Retrospective implemented order on previously imposed penalty

Can a PSU employee be denied promotion based on a disciplinary rule that was amended after the penalty was imposed?

I am currently working in ONGC. A disciplinary penalty was imposed on me via a D&A order dated 23.10.2023, reducing my pay by one stage for a limited period (from 01.10.2023 to 30.09.2024). The order clearly stated that this penalty would not affect future increments.

However, I was later denied promotion to E3 level based on a modified Clause 13 of the R&P Rules, which came into effect only on 29.07.2024—after the disciplinary penalty was already imposed and in force. The denial of promotion was communicated to me through a response dated 08.05.2025.

As of 01.01.2025, I had fulfilled all eligibility and seniority requirements for promotion, and there were no other adverse entries or issues pending against me.

I am seeking clarity on the following:

1. Can the amended Clause 13 be applied retrospectively to deny my promotion, when my disciplinary penalty was imposed well before the rule change?


2. Is it legally valid to use a later rule to override an earlier disciplinary order that explicitly stated future benefits (like increments and by implication, promotions) would not be affected?


3. Do I have a strong case to demand promotion to E3 with effect from 01.01.2025, and challenge the denial order dated 08.05.2025?



Any legal insights, especially from those familiar with service law, DPE guidelines, or PSU R&P rules, would be greatly appreciated.





 5 Replies

T. Kalaiselvan, Advocate (Advocate)     08 July 2025

Whether the clause was effected with retrospective effect, if yes then  they have a reason, if not then you can fight against the same especially when the penalty order passed against you clearly stated that this will not affect the future increments.  In that event you can approach CAT or high court with a writ petition against the employer for relief and remedy.

Sudhir Kumar, Advocate (Advocate)     11 July 2025

It seems that :-

 

(i)                  There was a penalty order.

(ii)                The penalty order was based on the then applicable CDA Rules.

(iii)               The penalty was reduction of as non-cumulative.

(iv)              In your case there were some R&P Rules (other than CDA Rules) which govern the promotion police

 

 

It is not clear whether you are getting increment in January or July.  However the period of penalty will be over when your reduced pay is restored and you  and you .

 

 

Now you say that another set of Rule R&P Rules are change.  You are not clear whether these Rules changed during currency of penalty period.  If so then this may not be a case of back date application of law. 

 

You are also not clear as to what was the provision of Clause 13 of the R&P Rules as on 29.07.2024 and what the revised clause is and how this effect promotion does.

 

A clear view cannot be formed to advise you whether the case is worth expenditure and efforts of  litigation or not.

 

Perusal of papers is necessary.

 

suraj kumar   13 July 2025

Clarification on Retrospective Application of Amended R&P Rules and Denial of Promotion

Thank you for your response.
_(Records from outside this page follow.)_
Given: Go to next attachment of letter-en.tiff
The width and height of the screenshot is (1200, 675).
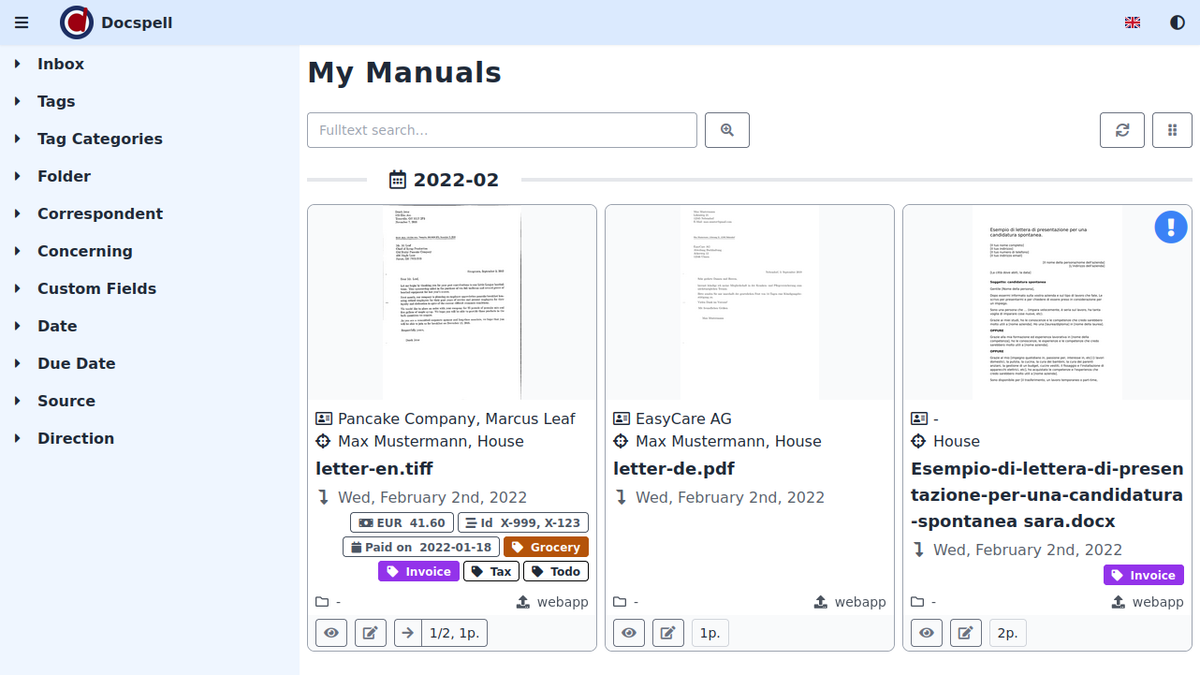Looking at the screenshot, I should [x=408, y=633].
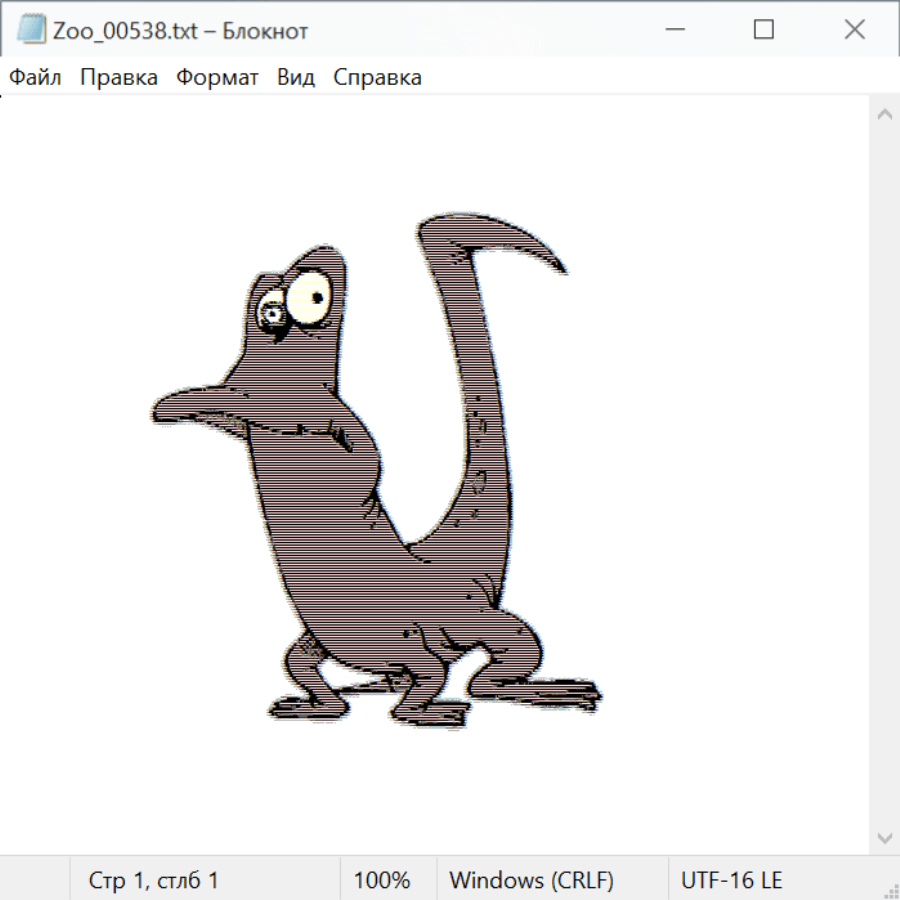Click the Windows (CRLF) status field
Screen dimensions: 900x900
[531, 880]
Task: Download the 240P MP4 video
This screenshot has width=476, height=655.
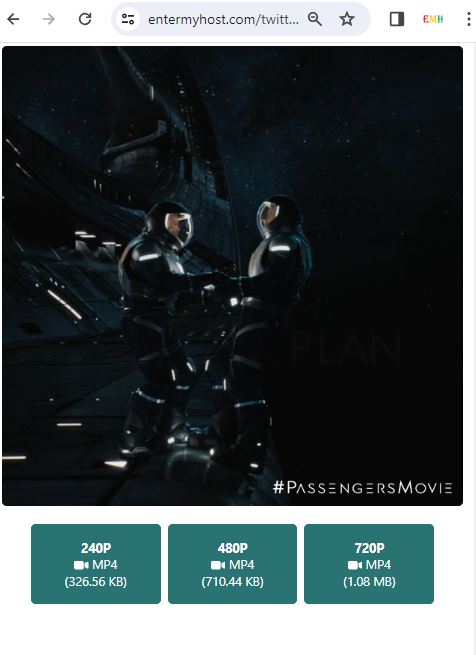Action: click(96, 564)
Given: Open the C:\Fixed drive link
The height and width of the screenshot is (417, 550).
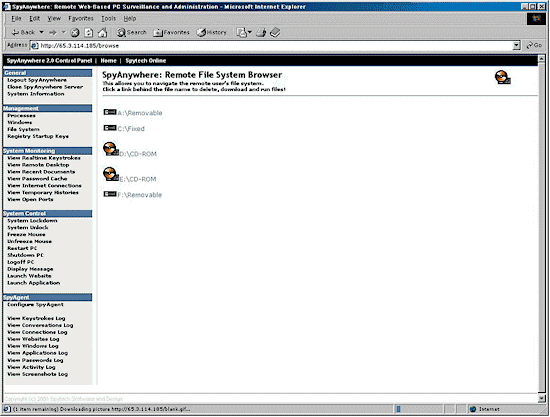Looking at the screenshot, I should 131,129.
I would like to provide additional clarity on the facts of the case and address the queries raised:

Background:

I am currently working with ONGC, a Central Public Sector Enterprise (CPSE). A disciplinary penalty was imposed on me via a D&A order dated 23.10.2023 under the then-applicable CDA Rules (Conduct, Discipline & Appeal Rules). The penalty was as follows:

1. A major penalty.

2. Reduction of pay by one stage for a limited period -from 01.10.2023 to 30.09.2024.
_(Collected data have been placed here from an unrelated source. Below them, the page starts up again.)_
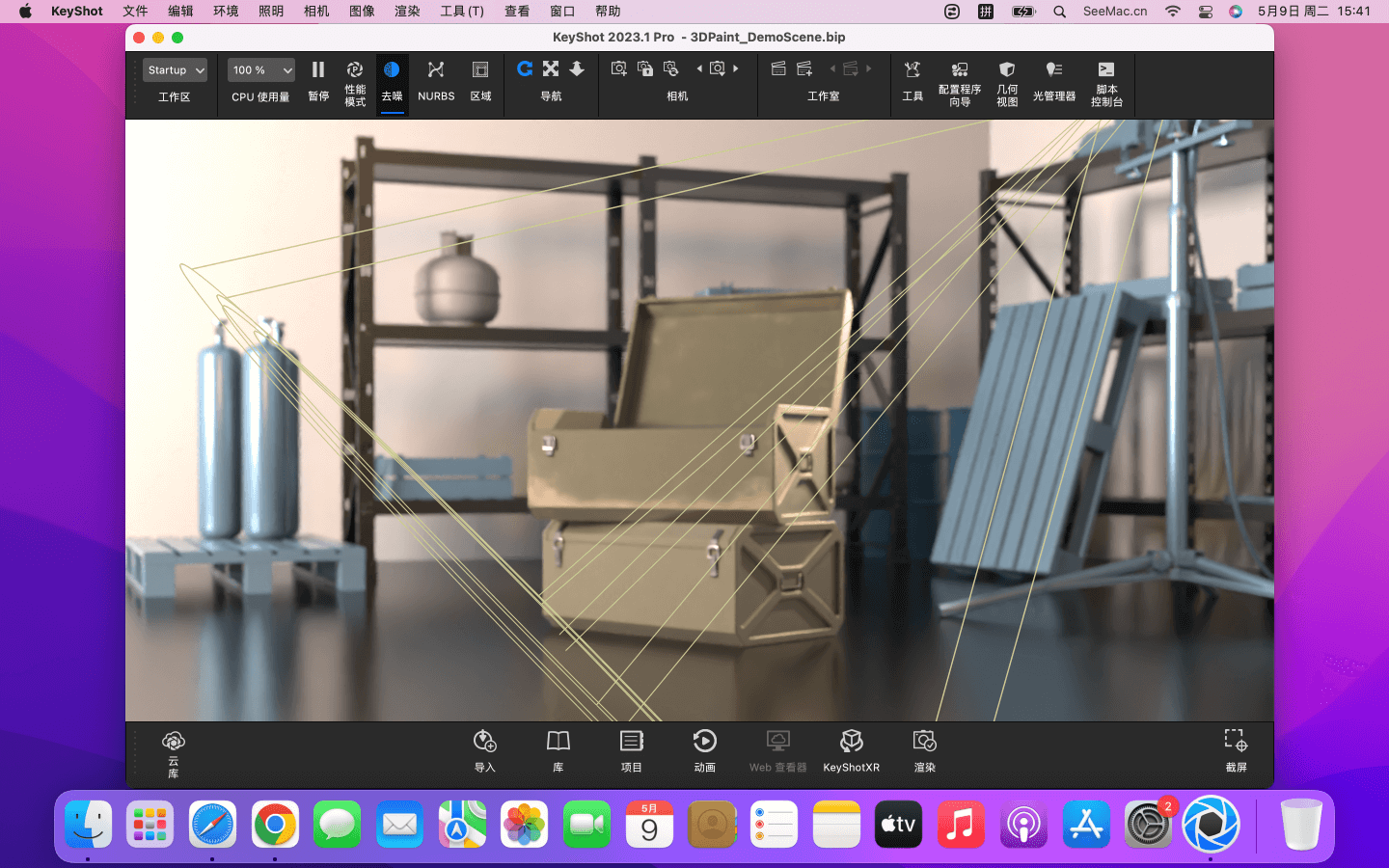1389x868 pixels.
Task: Click the 导入 import button
Action: pos(485,751)
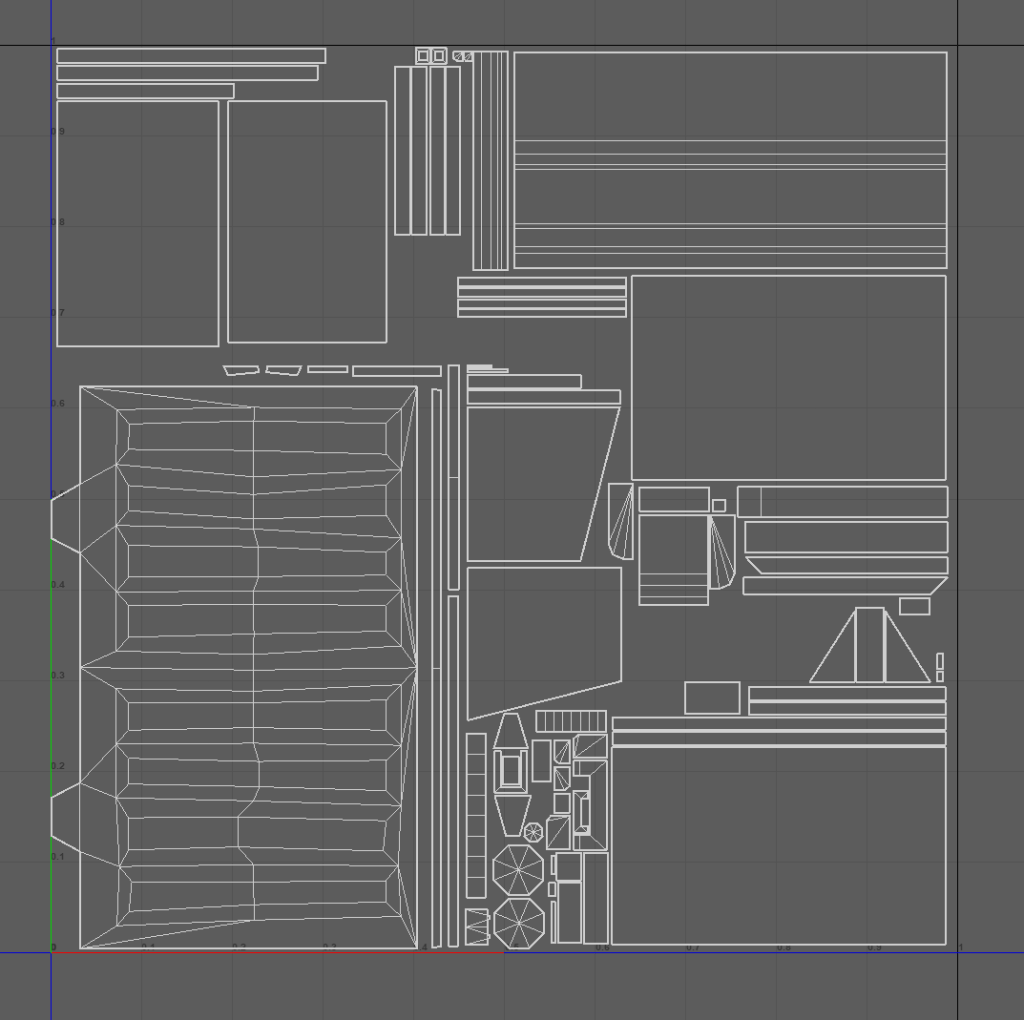Select the zigzag triangulated UV island near bottom

[x=477, y=927]
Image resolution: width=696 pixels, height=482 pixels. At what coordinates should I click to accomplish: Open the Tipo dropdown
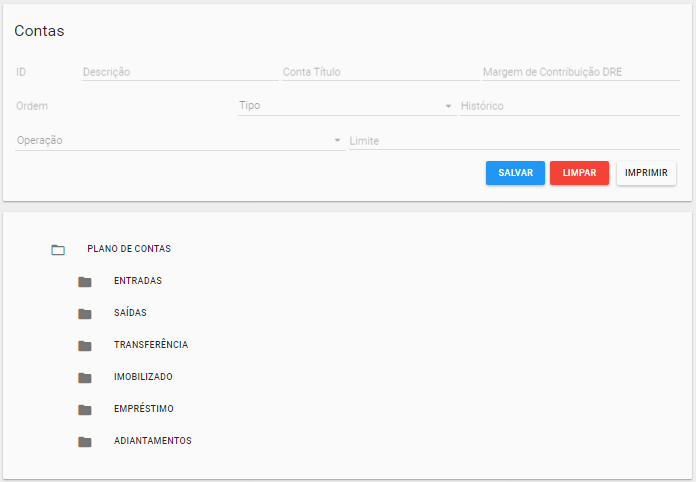tap(346, 106)
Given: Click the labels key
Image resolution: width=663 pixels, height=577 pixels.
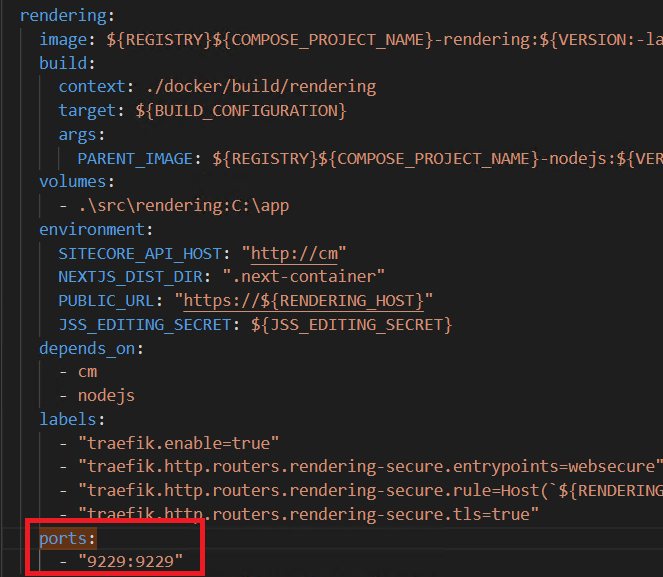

3. The order explicitly stated that it would not affect future increments.

Subsequently, my increment was restored with effect from 01.10.2024 after the completion of the punishment. The case was closed, and there is now no pending disciplinary case or penalty against me.

 

My promotion was due on 01.01.2025. As per the R&P Rules, I had fulfilled all eligibility criteria (experience, seniority, and no pending disciplinary proceedings) for promotion to the E3 level as of 01.01.2025. However, I was not promoted from E2 to E3.

I sought clarification from the Corporate Promotion Cell, ONGC, regarding the denial of my promotion.

In their reply, they informed me that:

1. I was eligible for promotion from E2 to E3 level with effect from 01.01.2025.

2. As per the D&A clearance obtained before the DPC meeting, there was no pending case against me on that date. It was further stated that a major penalty of reduction to one stage lower in the time scale of pay was imposed on me for the period from 01.10.2023 to 30.09.2024, via order dated 23.10.2023.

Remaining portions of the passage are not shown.